Percutaneous nephrostomy catheters can become clogged with encrustations (usually calcium phosphate). Catheter flushing can help with an acute obstruction temporarily, but even routine flushing does not appear to affect the rate of encrustation. Only increased hydration has been shown to reduce the encrustation rate. In pregnancy, PCN catheters should be changed every 4-6 weeks. For most other patients, routine changes every 3 months is typically suggested.

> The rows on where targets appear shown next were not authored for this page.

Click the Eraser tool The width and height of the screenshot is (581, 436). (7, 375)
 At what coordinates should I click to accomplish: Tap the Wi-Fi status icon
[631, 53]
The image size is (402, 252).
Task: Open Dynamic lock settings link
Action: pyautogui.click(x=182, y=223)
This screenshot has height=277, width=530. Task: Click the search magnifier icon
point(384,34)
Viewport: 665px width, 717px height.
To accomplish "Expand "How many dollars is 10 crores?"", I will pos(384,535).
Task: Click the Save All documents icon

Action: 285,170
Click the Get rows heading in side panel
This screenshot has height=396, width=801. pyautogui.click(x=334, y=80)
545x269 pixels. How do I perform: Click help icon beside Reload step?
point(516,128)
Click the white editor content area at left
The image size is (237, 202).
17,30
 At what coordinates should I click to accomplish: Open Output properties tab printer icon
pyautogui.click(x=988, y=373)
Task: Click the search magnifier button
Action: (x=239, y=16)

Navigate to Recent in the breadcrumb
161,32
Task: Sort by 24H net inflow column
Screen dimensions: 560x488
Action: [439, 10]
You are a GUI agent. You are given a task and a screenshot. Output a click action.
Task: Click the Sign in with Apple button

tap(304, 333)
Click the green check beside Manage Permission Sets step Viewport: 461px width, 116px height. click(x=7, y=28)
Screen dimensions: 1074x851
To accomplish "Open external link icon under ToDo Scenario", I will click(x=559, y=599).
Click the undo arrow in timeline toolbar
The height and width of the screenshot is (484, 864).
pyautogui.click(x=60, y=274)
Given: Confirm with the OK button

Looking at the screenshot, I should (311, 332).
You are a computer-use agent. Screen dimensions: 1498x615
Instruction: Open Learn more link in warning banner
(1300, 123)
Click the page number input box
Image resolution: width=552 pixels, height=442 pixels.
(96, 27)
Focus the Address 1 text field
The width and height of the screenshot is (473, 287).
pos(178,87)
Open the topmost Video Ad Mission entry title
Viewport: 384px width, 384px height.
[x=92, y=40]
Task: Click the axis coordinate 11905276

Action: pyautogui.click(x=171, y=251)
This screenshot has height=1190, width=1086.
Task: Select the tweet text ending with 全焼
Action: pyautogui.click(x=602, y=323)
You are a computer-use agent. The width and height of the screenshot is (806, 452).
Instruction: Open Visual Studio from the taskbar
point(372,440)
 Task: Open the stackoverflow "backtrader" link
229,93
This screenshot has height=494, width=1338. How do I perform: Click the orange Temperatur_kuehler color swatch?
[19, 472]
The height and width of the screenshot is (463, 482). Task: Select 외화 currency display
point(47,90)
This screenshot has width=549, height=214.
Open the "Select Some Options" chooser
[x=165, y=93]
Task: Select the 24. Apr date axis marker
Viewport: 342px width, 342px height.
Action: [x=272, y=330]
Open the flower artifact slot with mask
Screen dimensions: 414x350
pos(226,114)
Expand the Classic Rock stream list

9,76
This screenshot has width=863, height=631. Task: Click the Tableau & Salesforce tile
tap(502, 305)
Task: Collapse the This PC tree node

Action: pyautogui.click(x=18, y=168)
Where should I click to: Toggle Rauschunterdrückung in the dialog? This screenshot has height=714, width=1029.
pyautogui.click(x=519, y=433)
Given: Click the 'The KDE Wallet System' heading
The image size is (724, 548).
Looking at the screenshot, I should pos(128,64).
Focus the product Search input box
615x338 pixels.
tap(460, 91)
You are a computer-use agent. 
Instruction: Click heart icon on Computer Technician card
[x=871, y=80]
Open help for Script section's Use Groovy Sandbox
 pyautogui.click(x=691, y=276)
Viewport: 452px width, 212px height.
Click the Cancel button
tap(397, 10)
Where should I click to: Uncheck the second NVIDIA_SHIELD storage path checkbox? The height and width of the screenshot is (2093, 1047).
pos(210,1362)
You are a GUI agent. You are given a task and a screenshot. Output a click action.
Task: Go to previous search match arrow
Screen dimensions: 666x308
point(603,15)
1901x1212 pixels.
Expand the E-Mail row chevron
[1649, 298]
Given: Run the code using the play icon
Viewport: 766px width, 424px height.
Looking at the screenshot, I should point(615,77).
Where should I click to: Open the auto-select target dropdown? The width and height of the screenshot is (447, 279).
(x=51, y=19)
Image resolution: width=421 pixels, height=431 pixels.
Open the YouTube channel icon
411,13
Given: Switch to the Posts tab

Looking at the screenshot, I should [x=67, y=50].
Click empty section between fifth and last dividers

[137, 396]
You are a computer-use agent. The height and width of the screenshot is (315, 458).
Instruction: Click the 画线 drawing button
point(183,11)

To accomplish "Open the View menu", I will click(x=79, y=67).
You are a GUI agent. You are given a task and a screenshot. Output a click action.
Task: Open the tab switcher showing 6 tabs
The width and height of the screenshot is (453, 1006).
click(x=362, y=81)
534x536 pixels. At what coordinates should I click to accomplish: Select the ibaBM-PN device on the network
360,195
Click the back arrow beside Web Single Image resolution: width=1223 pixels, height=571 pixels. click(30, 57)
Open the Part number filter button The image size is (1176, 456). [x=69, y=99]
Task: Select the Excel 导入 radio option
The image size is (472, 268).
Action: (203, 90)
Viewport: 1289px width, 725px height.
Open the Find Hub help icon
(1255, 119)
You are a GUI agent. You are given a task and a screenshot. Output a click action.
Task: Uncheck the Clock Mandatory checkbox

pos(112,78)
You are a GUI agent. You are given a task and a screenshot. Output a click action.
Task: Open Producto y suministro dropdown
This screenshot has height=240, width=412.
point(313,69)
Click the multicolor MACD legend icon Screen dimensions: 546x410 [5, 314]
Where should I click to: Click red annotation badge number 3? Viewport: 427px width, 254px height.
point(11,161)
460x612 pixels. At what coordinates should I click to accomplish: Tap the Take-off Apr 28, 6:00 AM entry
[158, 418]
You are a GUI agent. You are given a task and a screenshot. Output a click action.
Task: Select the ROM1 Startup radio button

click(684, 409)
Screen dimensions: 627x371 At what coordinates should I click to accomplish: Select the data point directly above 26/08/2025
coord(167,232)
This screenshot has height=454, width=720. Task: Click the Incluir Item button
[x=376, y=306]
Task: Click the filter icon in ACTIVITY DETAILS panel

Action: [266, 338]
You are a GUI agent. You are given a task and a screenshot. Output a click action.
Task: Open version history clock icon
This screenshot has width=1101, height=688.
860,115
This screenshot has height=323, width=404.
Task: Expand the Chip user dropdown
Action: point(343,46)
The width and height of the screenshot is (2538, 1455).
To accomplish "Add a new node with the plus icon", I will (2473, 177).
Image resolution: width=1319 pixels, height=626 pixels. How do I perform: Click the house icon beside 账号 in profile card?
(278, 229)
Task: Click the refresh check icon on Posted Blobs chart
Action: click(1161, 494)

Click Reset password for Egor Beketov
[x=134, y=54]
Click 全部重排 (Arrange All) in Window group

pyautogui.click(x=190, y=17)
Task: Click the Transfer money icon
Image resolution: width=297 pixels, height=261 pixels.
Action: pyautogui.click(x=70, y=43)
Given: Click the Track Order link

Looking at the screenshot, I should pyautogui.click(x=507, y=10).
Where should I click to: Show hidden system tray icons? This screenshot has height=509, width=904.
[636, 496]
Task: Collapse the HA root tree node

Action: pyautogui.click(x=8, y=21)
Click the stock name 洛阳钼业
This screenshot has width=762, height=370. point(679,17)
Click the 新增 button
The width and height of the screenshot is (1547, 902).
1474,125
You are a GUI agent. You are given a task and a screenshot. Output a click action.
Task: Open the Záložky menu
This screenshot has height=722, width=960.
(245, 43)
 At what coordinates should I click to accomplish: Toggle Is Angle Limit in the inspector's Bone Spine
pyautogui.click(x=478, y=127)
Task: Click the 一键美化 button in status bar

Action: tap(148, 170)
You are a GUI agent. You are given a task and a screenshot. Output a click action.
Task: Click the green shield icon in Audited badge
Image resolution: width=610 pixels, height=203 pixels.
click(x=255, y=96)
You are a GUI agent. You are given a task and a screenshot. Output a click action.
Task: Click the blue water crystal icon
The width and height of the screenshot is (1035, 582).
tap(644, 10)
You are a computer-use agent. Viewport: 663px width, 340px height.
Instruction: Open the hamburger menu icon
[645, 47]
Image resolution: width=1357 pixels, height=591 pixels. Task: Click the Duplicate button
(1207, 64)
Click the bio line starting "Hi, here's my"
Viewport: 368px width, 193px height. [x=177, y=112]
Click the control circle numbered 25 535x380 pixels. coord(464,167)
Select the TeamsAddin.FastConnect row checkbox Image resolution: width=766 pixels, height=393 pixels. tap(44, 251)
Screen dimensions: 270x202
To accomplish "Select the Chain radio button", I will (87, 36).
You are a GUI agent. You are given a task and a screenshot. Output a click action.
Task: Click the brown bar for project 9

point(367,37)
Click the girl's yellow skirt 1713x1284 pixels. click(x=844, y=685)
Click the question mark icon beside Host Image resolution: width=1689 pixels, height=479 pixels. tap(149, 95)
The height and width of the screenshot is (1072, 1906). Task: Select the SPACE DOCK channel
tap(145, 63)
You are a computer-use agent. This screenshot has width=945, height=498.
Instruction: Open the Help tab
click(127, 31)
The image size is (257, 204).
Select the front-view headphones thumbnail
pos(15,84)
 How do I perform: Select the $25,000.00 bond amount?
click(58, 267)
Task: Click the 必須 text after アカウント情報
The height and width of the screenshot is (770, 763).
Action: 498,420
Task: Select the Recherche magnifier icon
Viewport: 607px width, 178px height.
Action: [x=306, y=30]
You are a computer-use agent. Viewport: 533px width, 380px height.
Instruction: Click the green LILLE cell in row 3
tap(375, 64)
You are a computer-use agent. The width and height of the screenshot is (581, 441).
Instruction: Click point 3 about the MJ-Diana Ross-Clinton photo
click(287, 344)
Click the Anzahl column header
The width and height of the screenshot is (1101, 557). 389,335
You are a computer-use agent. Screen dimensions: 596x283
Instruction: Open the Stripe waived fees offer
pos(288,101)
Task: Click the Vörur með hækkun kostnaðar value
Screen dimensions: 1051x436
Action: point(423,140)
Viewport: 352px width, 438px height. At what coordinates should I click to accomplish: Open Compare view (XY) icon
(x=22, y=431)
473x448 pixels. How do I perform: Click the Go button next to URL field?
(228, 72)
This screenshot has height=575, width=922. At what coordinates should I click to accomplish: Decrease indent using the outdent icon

Benefits of PCN include the following:
Percutaneous nephrostomy tube placement is a valuable medical resource for minimally invasive access to the renal collecting system for drainage and in preparation for percutaneous nephrolithotomy surgery. Proper patient selection and collaboration between urology and radiology physicians and nursing specialists are essential to optimizing outcomes. The specialty-trained radiology nurse should assist with patient education, periprocedural monitoring, and coordinate followup. An interprofessional approach will minimize complications and lead to better outcomes. [Level 5]
Antibiotics are necessary in most cases of stones or suspected kidney infections. Short term low-grade fevers and some degree of bleeding are commonly seen after PCN, but overall serious complication rates are relatively low compared to its significant and potentially life-saving benefits.